→ ESERCIZIO: Per favore, riscrivi il brano sulla partita partendo da "Innanzitutto, c’è qualcosa" e proseguendo fino a "più modesto 35%.", e sostituisci "Milano" con "Torino".

→ BRANO FORNITO:
******

Innanzitutto, c’è qualcosa di nuovo da dire, dopo settimane di eterno giorno della marmotta. Vero?

C’è, forse però neanche troppo. Il successo biancorosso arriva secondo un copione che ha alcune somiglianze con le gare del recente passato che tanto hanno sconsolato l’ambiente di Milano.

L’inizio di gara offensivo, i primi 15′ che erano stati quelli di Pana-Olimpia (17-31) e di Olimpia-Maccabi (33-26), sono stati di simile fattura in gran parte anche oggi, 33-19 dopo 13′ 44”. Ancora lampi di quella Milano che esegue, che cerca e trova risorse, che punisce. Che è pragmatica e attacca i punti deboli che trova nella difesa, che condivide il pallone.

Assistita anche da una buonissima mano dall’arco, che recita ben 6/9 dall’arco nel primo quarto, 44% nel primo tempo, con ritmo e aggressività dei tiratori. Un dato che regredirà invece a fine gara ad un più modesto 35%.

******

→ DATI FORNITI:
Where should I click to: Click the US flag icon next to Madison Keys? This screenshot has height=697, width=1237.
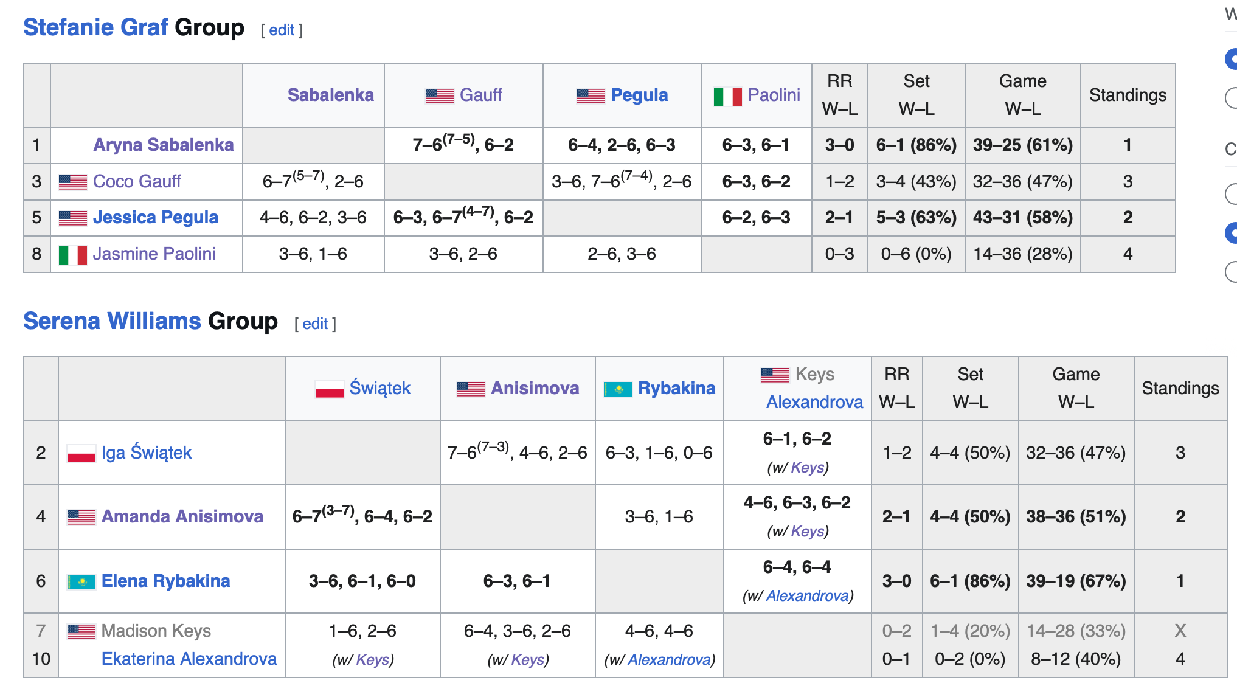pyautogui.click(x=81, y=631)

******

→ RISULTATO:
Innanzitutto, c’è qualcosa di nuovo da dire, dopo settimane di eterno giorno della marmotta. Vero?

C’è, forse però neanche troppo. Il successo biancorosso arriva secondo un copione che ha alcune somiglianze con le gare del recente passato che tanto hanno sconsolato l’ambiente di Torino.

L’inizio di gara offensivo, i primi 15′ che erano stati quelli di Pana-Olimpia (17-31) e di Olimpia-Maccabi (33-26), sono stati di simile fattura in gran parte anche oggi, 33-19 dopo 13′ 44”. Ancora lampi di quella Torino che esegue, che cerca e trova risorse, che punisce. Che è pragmatica e attacca i punti deboli che trova nella difesa, che condivide il pallone.

Assistita anche da una buonissima mano dall’arco, che recita ben 6/9 dall’arco nel primo quarto, 44% nel primo tempo, con ritmo e aggressività dei tiratori. Un dato che regredirà invece a fine gara ad un più modesto 35%.